El capitán Nemo recobró por fin el dominio de sí mismo. Su fisonomía, tan profundamente alterada, recuperó su calma habitual. Tras dirigir a su segundo algunas palabras en su idioma incomprensible, se volvió hacia mí y me dijo en un tono bastante imperioso:
-Señor Aronnax, voy a reclamar de usted el cumplimiento de uno de los compromisos que ha contraído conmigo.
-¿De qué se trata, capitán?
-Tanto usted como sus compañeros deben aceptar que les encierre hasta el momento en que yo juzgue conveniente devolverles la libertad.
-Estamos en sus manos -le respondí, mirándole fijamente-. Pero ¿puedo hacerle una pregunta?
-Ninguna, señor.
Ante esta respuesta, no cabía discutir, sino obedecer, puesto que toda resistencia hubiera sido imposible.
Descendí al camarote de Ned Land y de Conseil y les informé de la determinación del capitán. Fácil es imaginar la reacción del canadiense a esta comunicación. Pero ni tan siquiera hubo tiempo para explicaciones. Cuatro hombres de la tripulación nos esperaban a la puerta y nos condujeron a la celda en que habíamos pasado nuestra primera noche a bordo del Nautilus.
Ned Land quiso protestar, pero la puerta se cerró tras él por toda respuesta.
-¿Podría explicarnos el señor a qué se debe esto y por qué? -preguntó Conseil.
Referí a mis compañeros lo ocurrido, lo que les sorprendió tanto como a mí y les dejó a dos velas.
No podía apartar de mi mente el recuerdo de la extraña fisonomía del capitán Nemo y, sumido en un abismo de reflexiones, me perdía en las más absurdas hipótesis, incapaz de reunir dos ideas lógicas, cuando Ned Land me sacó de mi concentración al decir, con tono de sorpresa, que el almuerzo estaba servido.
En efecto, la mesa estaba puesta, lo que probaba que el capitán Nemo había ordenado servirla al mismo tiempo que hacía acelerar la marcha del Nautilus.
-¿Me permitiría el señor darle un consejo? -dijo Conseil.
-Sí, muchacho.
-El de que coma. Es prudente hacerlo, porque no sabemos lo que puede ocurrir.
-Tienes razón, Conseil.
-Desgraciadamente -dijo Ned Land -nos han dado el menú de a bordo.
-Amigo Ned -replicó Conseil-, ¡qué diría entonces si nos hubieran dejado en ayunas!
Este razonamiento bastó para acallar al arponero.
Nos sentamos a la mesa y comimos en silencio. Yo comí muy poco. Conseil se forzó a hacerlo, por prudencia, y Ned Land, pese a sus protestas, no perdió bocado. Apenas habíamos terminado de almorzar, cuando se apagó el globo luminoso sumiéndonos en una oscuridad total.
Ned Land no tardó en dormirse, y, con gran sorpresa mía, Conseil cayó también en un profundo sopor. Me preguntaba qué era lo que había podido provocar en él esa imperiosa necesidad de dormir cuando me sentí yo invadido por una pesada somnolencia, que me hacía cerrar los ojos contra mi voluntad. Me sentía presa de una extraña alucinación.
Era evidente que se nos había puesto en la comida alguna sustancia soporífera. Así pues, no bastaba infligirnos la prisión para ocultarnos los proyectos del capitán Nemo, sino que además había que narcotizarnos.
Oí el ruido de las escotillas al cerrarse. Poco después cesaba el ligero movimiento de balanceo producido por las olas, lo que parecía indicar que el Nautilus se había sumergido.

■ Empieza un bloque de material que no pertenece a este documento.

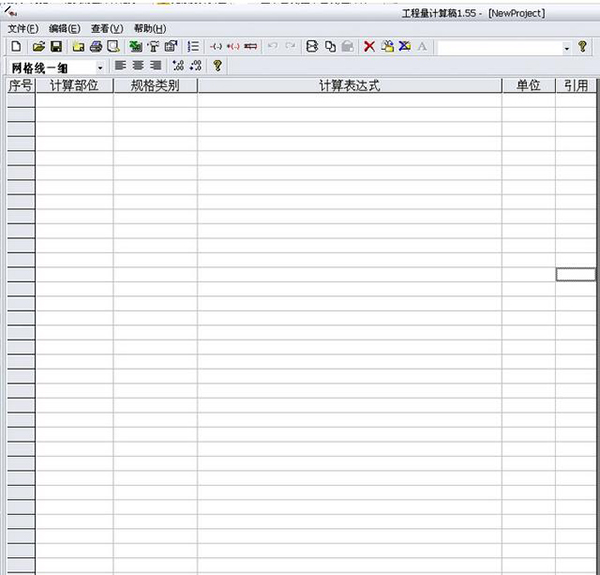The width and height of the screenshot is (600, 575).
Task: Click the New document icon
Action: [15, 47]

Imposible me fue resistir al sueño. Mi respiración se debilitaba. Sentí un frío mortal helar mis miembros cada vez más pesados, como paralizados. Mis párpados, pesados como el plomo, se cerraron sobre los ojos. Un sueño mórbido, poblado de alucinaciones, se apoderó de todo mi ser. Poco a poco fueron desapareciendo las visiones, y me quedé sumido en un total anonadamiento.